Belajar Romantis dan Harmonis Kepada Pasangan Haji Sdr dan Hajjah SM
Suatu hari saya mengirim pesan singkat melalui WA kepada Haji Sdr. Saya menanyakan kabar Pak Haji dan keluarganya. Beliau pun menjawb dalam keadaan sehat dan menanyakan balik kabar kami.
Yang mengejutkan saya, Pak Haji Sdr meminta alamat saya.
“Kalau ada kesempatan mau numpang ngopi.” Katanya dengan gambar emosi malu dan dua tangan disatukan seperti orang meminta ma’af.
Saya kemudian membalasnya.
“Alhamdulillah. Kita sehati. Saya juga pengen silaturahim dengan keluarga Pak Haji.” Jawab saya sambil memberi alamat lengkap rumah kami.
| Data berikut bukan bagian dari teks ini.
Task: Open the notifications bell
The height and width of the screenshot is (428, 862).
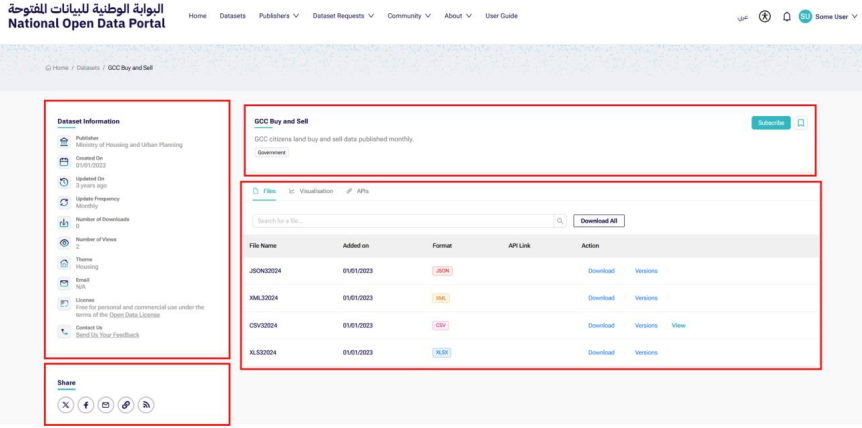Action: click(x=787, y=16)
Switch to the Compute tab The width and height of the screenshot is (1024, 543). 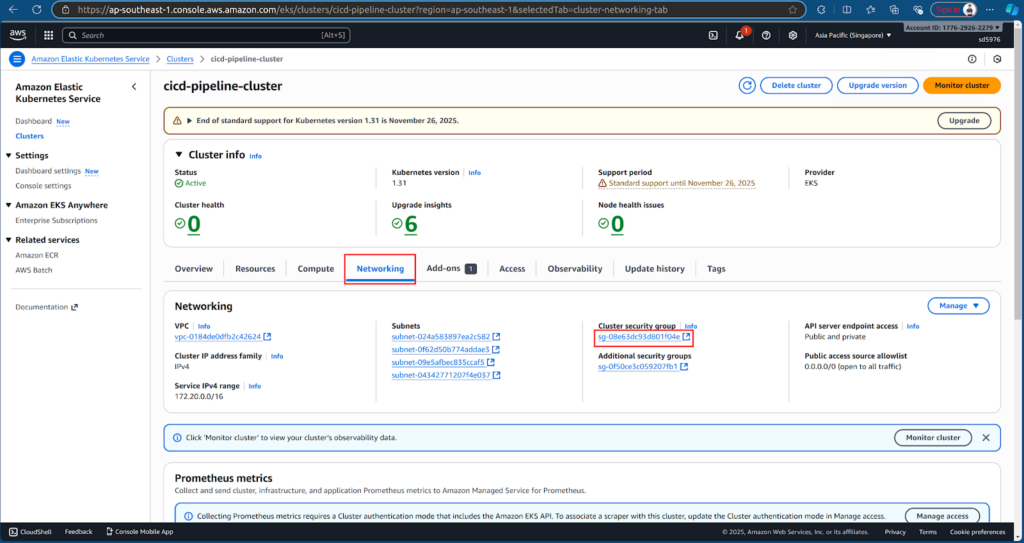coord(316,269)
“Sudah sepantasnya kami yang lebih muda sowan sama yang sepuh.” Kata saya disertai dengan gambar kedua tangan yang disatukan dan muka merah disertai tangan menutup mulut tanda malu.
Hari Jum’at, saya mengirim pesan lagi ke Pak Haji meminta alamat lengkap rumahnya. Beliau pun mengirim alamat lengkap rumahnya yaitu di komplek Paspampres Kampung Tengah.
“Insyaallah Pak Haji. Sekalian mau nulis profil Pak Haji dan Bu Hajjah yang selalu romatis, apa ya rahasianya? pengen belajar.” Balas saya.
Pak Haji Sdr membalas lagi. “Biasa aja Pak Haji, ga ada rahasia.” Katanya dengan gambar emosi muka merah dan tersenyum tanda malu.
Hari Sabtunya (30/7/’23) saya mengirim pesan kembali ke Pak Haji.
“Assalamualaikum Pak Haji. Saya meluncur ke rumah Pak Haji.” Kata saya.
Pak Haji Sdr membalas mempersilakan dan menunggunya. Beliau pun menshare map lokasi rumahnya. Tidak membutuhkan waktu lama, sekitar jam 10 pagi saya sudah sampai di komplek rumahnya. Saya sempat bertanya kepada seorang Ibu yang berada di Gang.
“Ma’af Bu, Rumah Pak Haji Sdr sebelah mana ya?” Tanya saya setelah saya mematikan mesin motor, membuka helm dan turun dari motor. Ibu itu menunjukkan rumah Pak Haji Sdr.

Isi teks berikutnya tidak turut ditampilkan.